◆ **AIM OF THE EXERCISE**
The answer must consist only of the lines from the line with "IV OGÓLNOPOLSKI KONGRES REGIONÓW (73, 257)" to the line with "Memtech S.A. (44, 2401)", both included, exactly as they stand below.

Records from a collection
——————

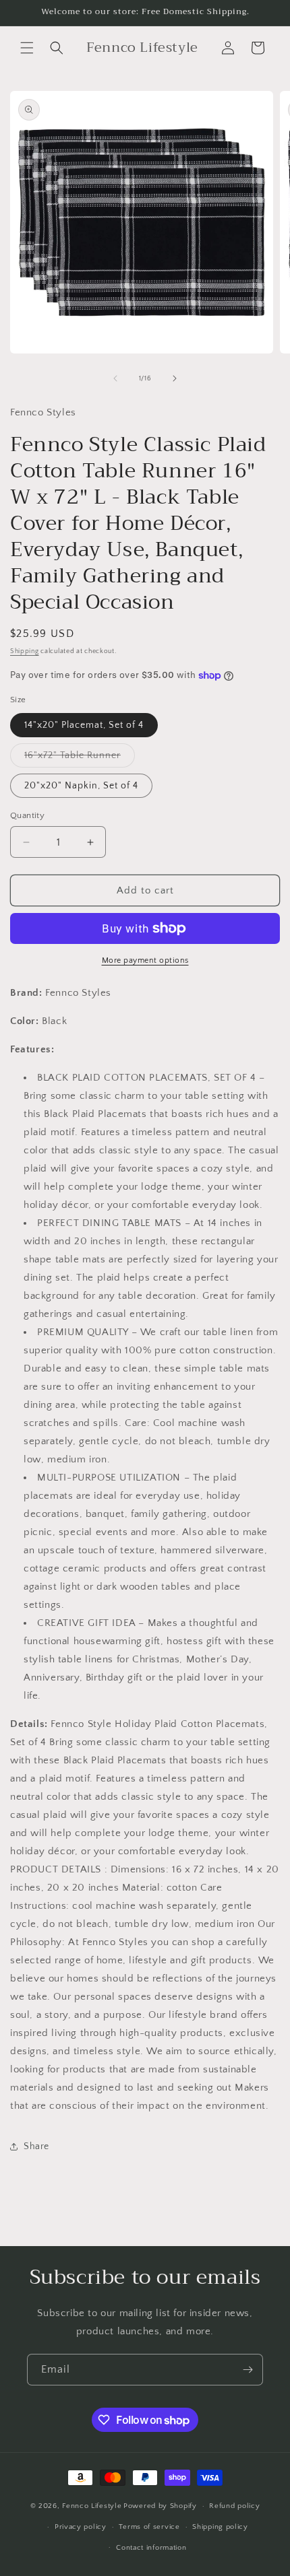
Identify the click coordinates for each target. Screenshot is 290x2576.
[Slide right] (175, 378)
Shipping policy (220, 2527)
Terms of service (149, 2527)
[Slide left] (115, 378)
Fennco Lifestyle (91, 2506)
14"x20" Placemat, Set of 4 (84, 725)
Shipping (24, 651)
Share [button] (36, 2146)
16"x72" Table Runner (79, 758)
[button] (27, 48)
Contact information (151, 2548)
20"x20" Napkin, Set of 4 (81, 785)
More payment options (145, 960)
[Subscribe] (247, 2369)
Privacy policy (81, 2527)
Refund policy (234, 2506)
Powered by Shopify (160, 2506)
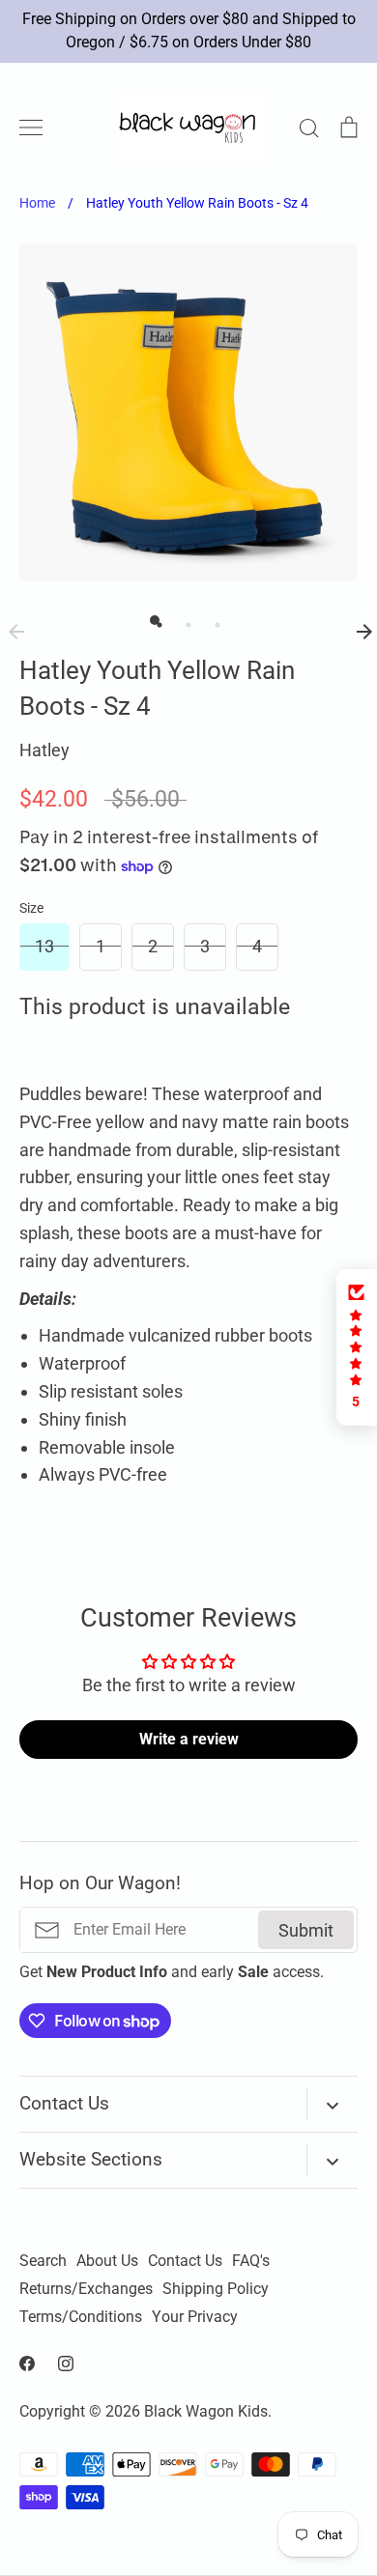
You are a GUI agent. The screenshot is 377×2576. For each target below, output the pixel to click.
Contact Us (185, 2261)
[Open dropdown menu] (332, 2104)
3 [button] (213, 620)
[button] (356, 1347)
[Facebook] (27, 2363)
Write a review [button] (189, 1739)
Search (43, 2261)
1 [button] (155, 620)
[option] (188, 412)
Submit (306, 1930)
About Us (107, 2261)
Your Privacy (195, 2317)
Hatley (44, 750)
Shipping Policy (215, 2289)
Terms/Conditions (80, 2317)
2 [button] (183, 620)
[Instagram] (65, 2363)
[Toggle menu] (31, 127)
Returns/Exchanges (86, 2289)
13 (44, 946)
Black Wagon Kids (206, 2411)
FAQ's (251, 2261)
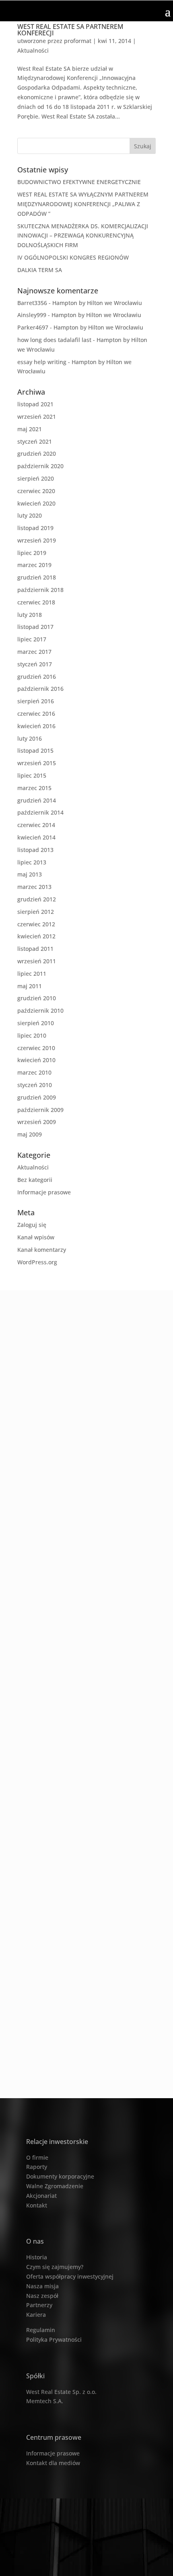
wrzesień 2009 (36, 1122)
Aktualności (33, 50)
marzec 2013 (34, 887)
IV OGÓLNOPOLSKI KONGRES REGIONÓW (73, 257)
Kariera (36, 2314)
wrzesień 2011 (36, 961)
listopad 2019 (35, 528)
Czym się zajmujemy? (54, 2267)
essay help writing (41, 362)
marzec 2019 (34, 565)
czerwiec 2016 (36, 713)
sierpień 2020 (35, 478)
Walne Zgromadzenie (54, 2186)
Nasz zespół (42, 2296)
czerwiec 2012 (36, 924)
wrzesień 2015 (36, 763)
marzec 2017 (34, 651)
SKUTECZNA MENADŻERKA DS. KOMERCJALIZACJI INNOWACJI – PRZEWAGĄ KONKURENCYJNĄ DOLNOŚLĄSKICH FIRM (82, 235)
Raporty (36, 2167)
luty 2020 (29, 515)
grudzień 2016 (36, 676)
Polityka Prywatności (54, 2339)
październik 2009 (40, 1110)
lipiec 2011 (31, 973)
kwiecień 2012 (36, 936)
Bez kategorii (34, 1180)
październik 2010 (40, 1010)
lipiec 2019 (31, 553)
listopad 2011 (35, 948)
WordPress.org (37, 1262)
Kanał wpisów (35, 1237)
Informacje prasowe (44, 1192)
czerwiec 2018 (36, 602)
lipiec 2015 (31, 775)
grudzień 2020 (36, 453)
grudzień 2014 (36, 800)
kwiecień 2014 (36, 837)
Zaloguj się (31, 1225)
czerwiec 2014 (36, 825)
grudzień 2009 (36, 1097)
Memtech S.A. (44, 2401)
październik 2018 (40, 590)
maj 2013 (29, 874)
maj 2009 (29, 1134)
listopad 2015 (35, 750)
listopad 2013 (35, 850)
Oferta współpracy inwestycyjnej (69, 2276)
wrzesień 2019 (36, 540)
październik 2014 (40, 812)
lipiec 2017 (31, 639)
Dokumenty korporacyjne (60, 2176)
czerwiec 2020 (36, 491)
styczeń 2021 (34, 441)
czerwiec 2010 (36, 1048)
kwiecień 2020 (36, 503)
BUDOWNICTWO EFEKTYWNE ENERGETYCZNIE (79, 182)
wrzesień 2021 (36, 416)
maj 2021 (29, 429)
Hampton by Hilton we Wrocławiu (97, 303)
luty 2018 (29, 614)
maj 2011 (29, 986)
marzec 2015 (34, 788)
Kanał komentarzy (41, 1249)
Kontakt (36, 2205)
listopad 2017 (35, 627)
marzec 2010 (34, 1072)
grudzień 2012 (36, 899)
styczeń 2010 (34, 1085)
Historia (36, 2257)
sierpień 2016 (35, 701)
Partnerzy (39, 2305)
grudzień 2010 (36, 998)
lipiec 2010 (31, 1035)
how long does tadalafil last (54, 340)
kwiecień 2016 (36, 726)
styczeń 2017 (34, 664)
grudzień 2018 (36, 577)
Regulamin (40, 2330)
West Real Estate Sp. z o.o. (61, 2392)
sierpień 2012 (35, 911)
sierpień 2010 (35, 1023)
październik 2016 (40, 688)
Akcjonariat (41, 2195)
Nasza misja (42, 2286)
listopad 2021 (35, 404)
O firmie (37, 2157)
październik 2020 (40, 466)
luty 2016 (29, 738)
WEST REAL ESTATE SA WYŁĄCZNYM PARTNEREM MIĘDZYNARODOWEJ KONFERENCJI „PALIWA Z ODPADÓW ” (82, 203)
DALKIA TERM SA (39, 270)
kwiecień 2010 (36, 1060)
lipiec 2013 (31, 862)
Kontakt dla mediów (53, 2463)
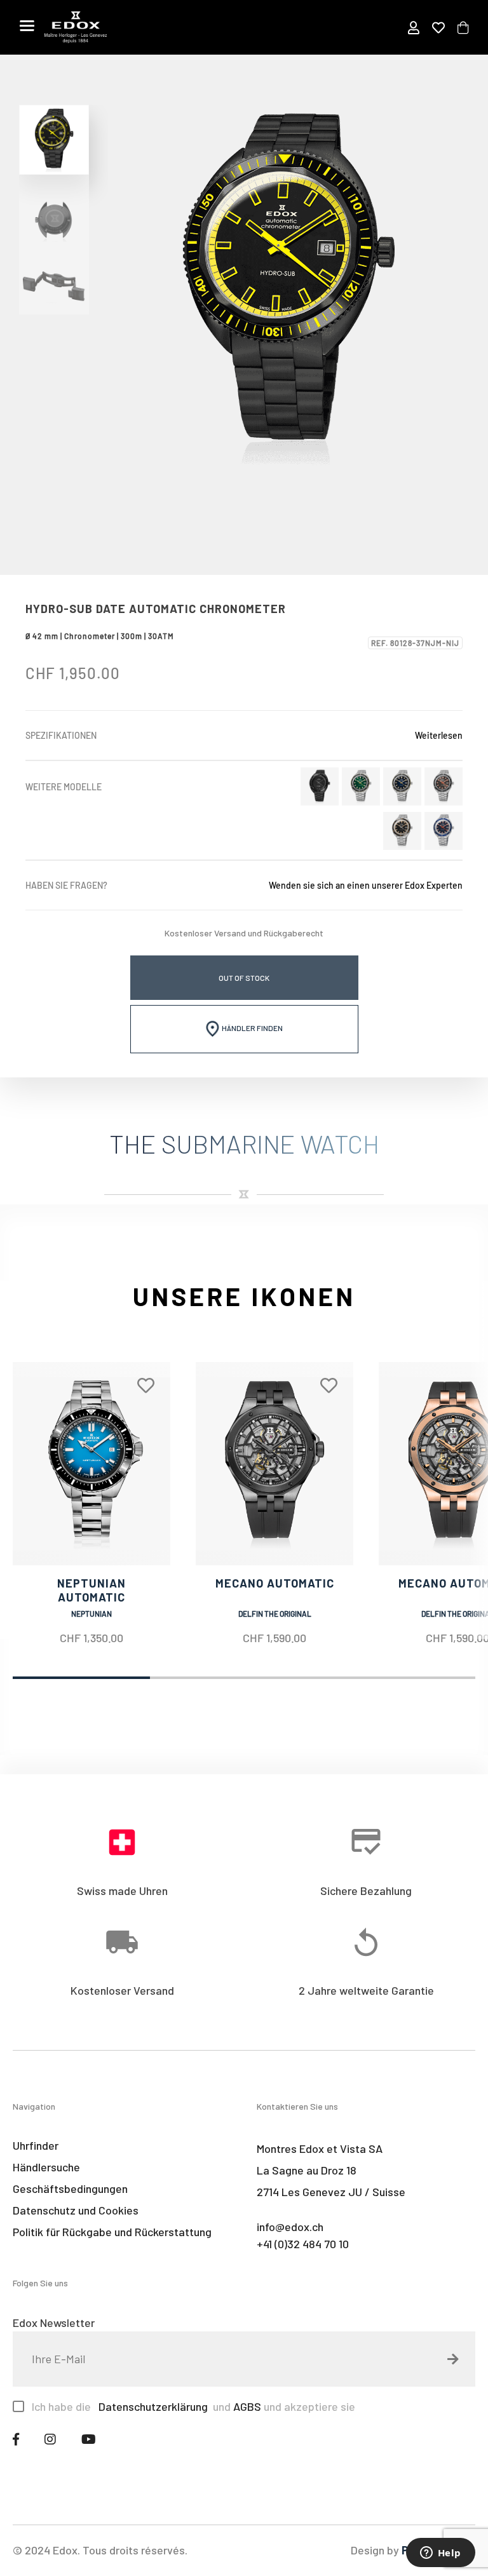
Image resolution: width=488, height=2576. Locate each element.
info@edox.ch (290, 2227)
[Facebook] (16, 2438)
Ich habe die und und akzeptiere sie (193, 2406)
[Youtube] (88, 2438)
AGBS (247, 2406)
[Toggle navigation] (27, 25)
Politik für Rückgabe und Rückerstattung (112, 2232)
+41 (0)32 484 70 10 (303, 2244)
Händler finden (251, 1027)
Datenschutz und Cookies (76, 2210)
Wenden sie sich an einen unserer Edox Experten (366, 885)
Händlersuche (46, 2167)
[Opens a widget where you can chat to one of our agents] (440, 2554)
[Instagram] (50, 2438)
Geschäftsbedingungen (70, 2188)
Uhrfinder (35, 2145)
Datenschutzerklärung (152, 2406)
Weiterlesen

——————

◆ **EXERCISE OUTPUT**
IV OGÓLNOPOLSKI KONGRES REGIONÓW (73, 257)
Kariera (36, 2314)
wrzesień 2011 (36, 961)
listopad 2019 (35, 528)
Czym się zajmujemy? (54, 2267)
essay help writing (41, 362)
marzec 2019 (34, 565)
czerwiec 2016 (36, 713)
sierpień 2020 (35, 478)
Walne Zgromadzenie (54, 2186)
Nasz zespół (42, 2296)
czerwiec 2012 (36, 924)
wrzesień 2015 (36, 763)
marzec 2017 (34, 651)
SKUTECZNA MENADŻERKA DS. KOMERCJALIZACJI INNOWACJI – PRZEWAGĄ KONKURENCYJNĄ DOLNOŚLĄSKICH FIRM (82, 235)
Raporty (36, 2167)
luty 2020 (29, 515)
grudzień 2016 (36, 676)
Polityka Prywatności (54, 2339)
październik 2009 (40, 1110)
lipiec 2011 (31, 973)
kwiecień 2012 (36, 936)
Bez kategorii (34, 1180)
październik 2010 (40, 1010)
lipiec 2019 (31, 553)
listopad 2011 (35, 948)
WordPress.org (37, 1262)
Kanał wpisów (35, 1237)
Informacje prasowe (44, 1192)
czerwiec 2018 (36, 602)
lipiec 2015 (31, 775)
grudzień 2020 (36, 453)
grudzień 2014 (36, 800)
kwiecień 2014 (36, 837)
Zaloguj się (31, 1225)
czerwiec 2014 (36, 825)
grudzień 2009 (36, 1097)
Memtech S.A. (44, 2401)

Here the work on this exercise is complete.